The various shocks delivered by AEDs on the market today are similar. Shock performance differences are trivial and probably well within the sensitivity of the testing procedures used to measure them. That is why the FDA has cleared them all for sale in the United States. Each does a fine job of delivering a shock, all of them in about 25 seconds.

It is probably a mistake to invest most of your time trying to figure out which box to put on the wall while slighting other important elements of a successful program. Focus instead on those few minutes of stark terror when it's time for someone in your program to take action to save a life.

Once you stop asking "What box will go on our wall?" and begin to wonder "What will a rescue be like for us?" you will face questions such as: Whom will we train to use the AED and to do CPR? How will we maintain the AED, its electrode pads, and batteries over the next decade? What will we do to support awareness of our program, our equipment, and our rescuers throughout our organization?
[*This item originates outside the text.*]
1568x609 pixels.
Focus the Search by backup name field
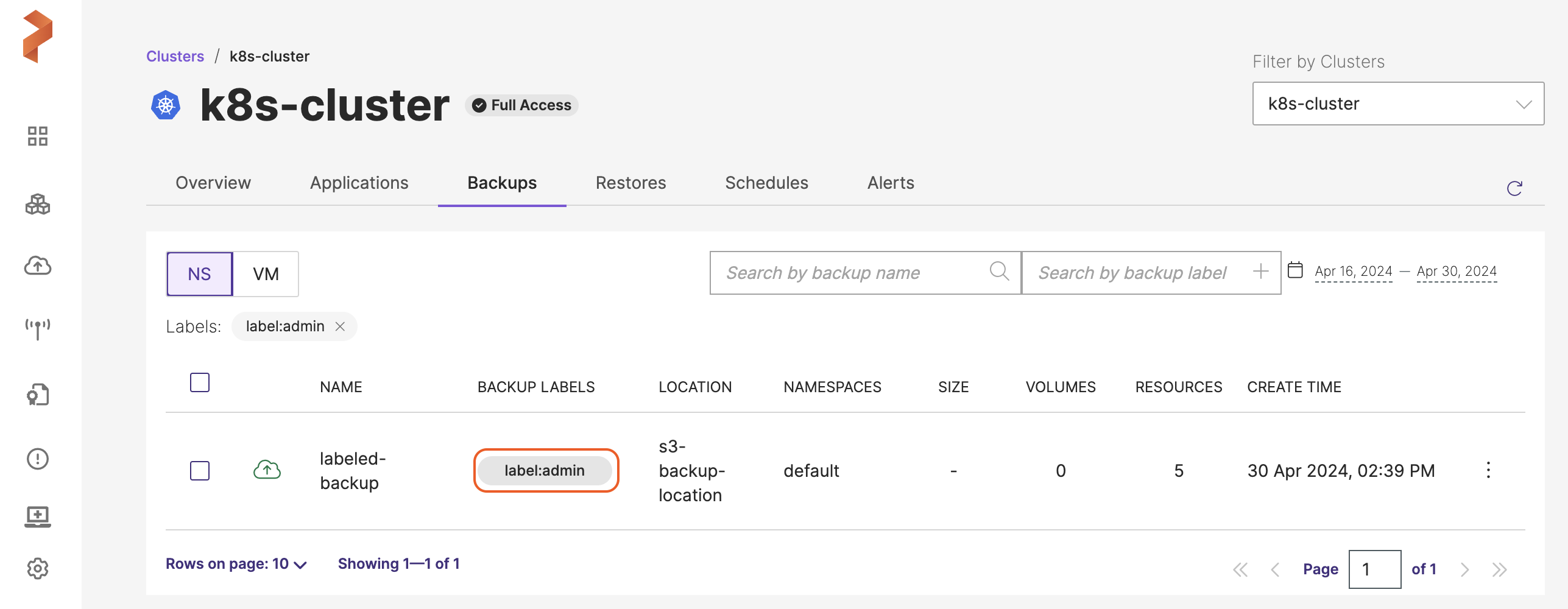[853, 273]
This more comprehensive approach will make you consider the importance of training. The previously shown "Man down, now what?" photograph should give you pause. Some AED salespeople claim their AED is so simple to use you do not need to train anyone. Don't believe them. No matter how simple the AED on your wall, the task before your rescuers is the same. They still need the presence of mind, the confidence, and the courage to act quickly and decisively. This won't happen if they aren't trained in the basics of what a rescue requires.

The Importance of CPR

You also will need to consider CPR as much as the AED. A few facts from the research make this clear. About half of all AEDs applied to victims find on the very first heart analysis that "no shock is advised."v At that point, only CPR can save the victim. Performed well enough, chest compressions on the victim's sternum at a rate of 100 per minute and 1½ to 2 inches deep—the rate and depth recommended by the American Heart Association (AHA)—can lead to a shockable heart rhythm on the next heart analysis. If your rescuers don't do good CPR, the chances of a victim's surviving cardiac arrest are slim to none.

But it's not only unshockable victims who need CPR. The AHA, in its most recent Guidelines2, points to research showing that once a fibrillating heart has been shocked, more than 60 percent of the time, it presents no organized heart rhythm a full minute later. Significant blood fl ow to the heart takes even longer.
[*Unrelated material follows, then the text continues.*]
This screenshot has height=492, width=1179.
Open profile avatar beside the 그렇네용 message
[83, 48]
Many people familiar with AEDs are not aware that a shock to the heart does not "restart" it, but "stuns" it. By bringing all electrical activity and muscle movement in the heart to a complete stop, a shock can allow the heart to begin reorganizing its electrical rhythm. This usually takes more than a minute after shock delivery. If the struggling heart is to succeed in reorganizing itself, it needs one thing more than anything else to help it get going: oxygenated blood for its starved inactive muscles!
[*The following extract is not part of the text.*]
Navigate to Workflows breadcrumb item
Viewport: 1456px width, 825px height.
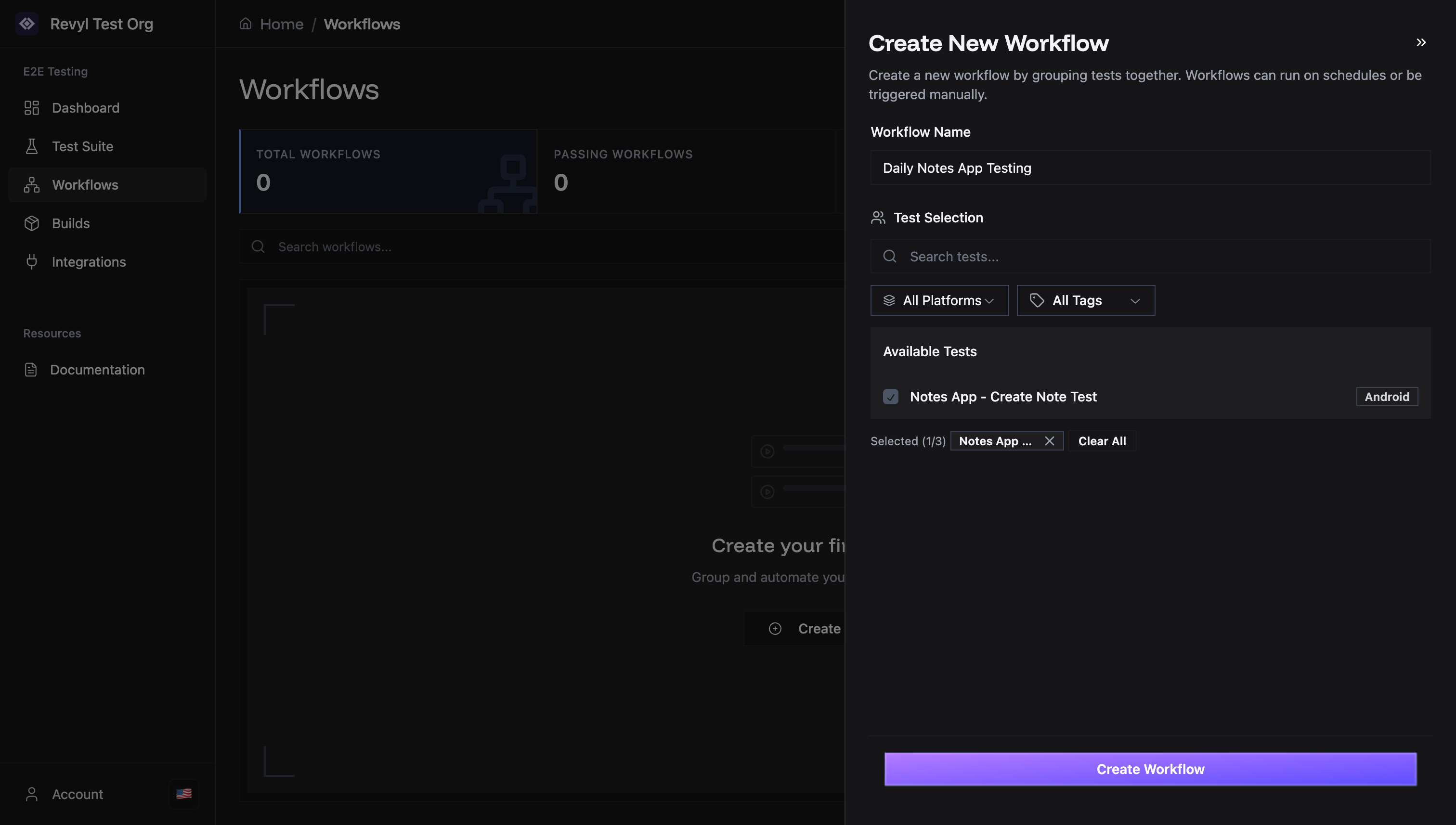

This can be provided only by CPR after delivering the shock. A rescuer who attaches an AED, delivers a shock when told to, and then stands around waiting for the victim to regain consciousness may just be watching the victim die. The climax of a rescue that is part of your successful AED program will very likely be a minute or two of CPR, not the shock delivered at the beginning of the series that saves a life.

The manager of a comprehensive AED program, then, will not just consider which AED to put on the wall, but also will pay careful attention to maintaining the AED once installed, training rescuers to use the AED, and supporting any use of AED with good CPR.